__TASK SET__.
[a] Answer these questions about the essay on bombs below:
(i) For about how long did the writer have the recurring dream of the bomb?
(ii) What did the Vietnam war device shoot out when it detonated?
(iii) What does the abbreviation MIRV stand for?
[b] Write the next few paragraphs of the essay on bombs and arms talks below, picking up after its final sentence.

**** SOURCE EXCERPT

Bomb Thinking

In my recurring dream of the bomb, which I had for almost ten years, I would see it falling towards the ground, very slowly, sometimes attached to a parachute. I would stand frozen while a scream welled up within me.

There were times when, although I was awake, the bomb caused almost as strong a reaction in me: when I understood that the world was in the hands of men who seemed almost psychotic, thinkers of intricate and violent thoughts that bore no relation to my reality. I remember two instances in particular, one dealing with nuclear and the other with conventional weapons.

The latter was a device used during the Vietnam war: an ordinary bomb that, when detonated, shot a mass of little steel arrows in all directions. It was an antipersonnel weapon, and when I thought about its implications, it seemed blind and horrible to me, as effective against civilians as against soldiers, and designed sadistically to maim wherever possible, not just kill. When we start thinking this way, the moral gradations are small and ludicrous. But, just as defense attorneys make it a virtue that their client did not torture his victim, but merely dispatched him with a shot to the head, it seemed very reprehensible to me to use a weapon that, instead of merely killing its victims via a blast, shot them full of little steel arrows.

Next, I started thinking about the suspension of morality in the man who would design such a thing. Just as Dr. Guillotine was, fittingly, sent to the guillotine, I wished the designer of the arrow bomb would be shut up in a concrete room with his own invention. (I was fifteen years old.)

The second time I encountered the screaming panic headache, the feeling of being trapped, was reading about the Strategic Arms Limitation Talks during the 1970's, particularly the discussions about the number of warheads a MIRV (Multiple Independently-targeted Re-entry Vehicle) could have. I had the sense that death sat in the room with the negotiators, nodding and smiling. I understand negotiations like those that happened in recent years in South Africa and between Israel and the Palestinians; I understand killers who want to stop; but the nuclear talks, as American negotiator Herbert York confirms, were the santimonious monologing of murderers who want to put on a pious face, but do not wish to stop.

********
**** DATA SHOWN

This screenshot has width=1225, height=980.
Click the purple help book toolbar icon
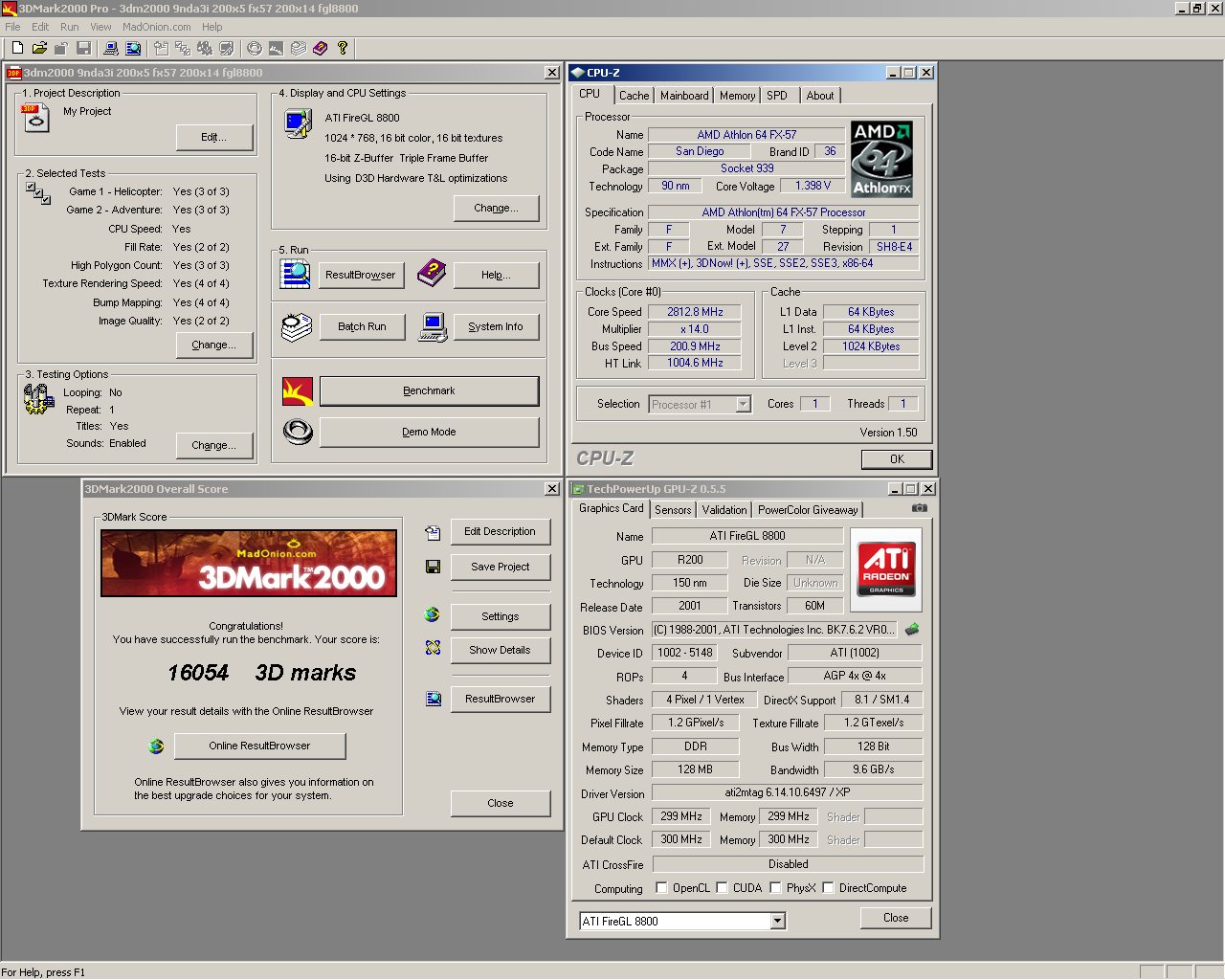tap(320, 48)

********

__EXERCISE RESPONSES__.
[a]
(i) Almost ten years.
(ii) A mass of little steel arrows in all directions.
(iii) Multiple Independently-targeted Re-entry Vehicle.

[b]
York was involved in the Comprehensive Test ban negotiations, for President Jimmy Carter. His experience was a sad one; after decades of involvement in nuclear weapons development, beginning with his recruitment from school directly into the Manhattan Project, York had come to believe devoutly in a test ban. But his years of negotiating led to no result at all, not because of obstreperousness by the Soviets, but largely because of nitpicking by his own side. On occasion, when the Soviets gave in on a point, York was instructed by his own government to ask for more--which, as everyone knows, is not good faith negotiation.

People who did not want a test ban at all had the power and independence, under the decentralized and democratic American system, to bury the negotiations under an avalanche of objections and minor nitpicking, without formally admitting their motives at all:

And in any bureaucratic process, the person who wants only to obstruct the process has an advantage. There is nothing one can do to satisfy him. He does not want some particular change. He simply wants no agreement at all.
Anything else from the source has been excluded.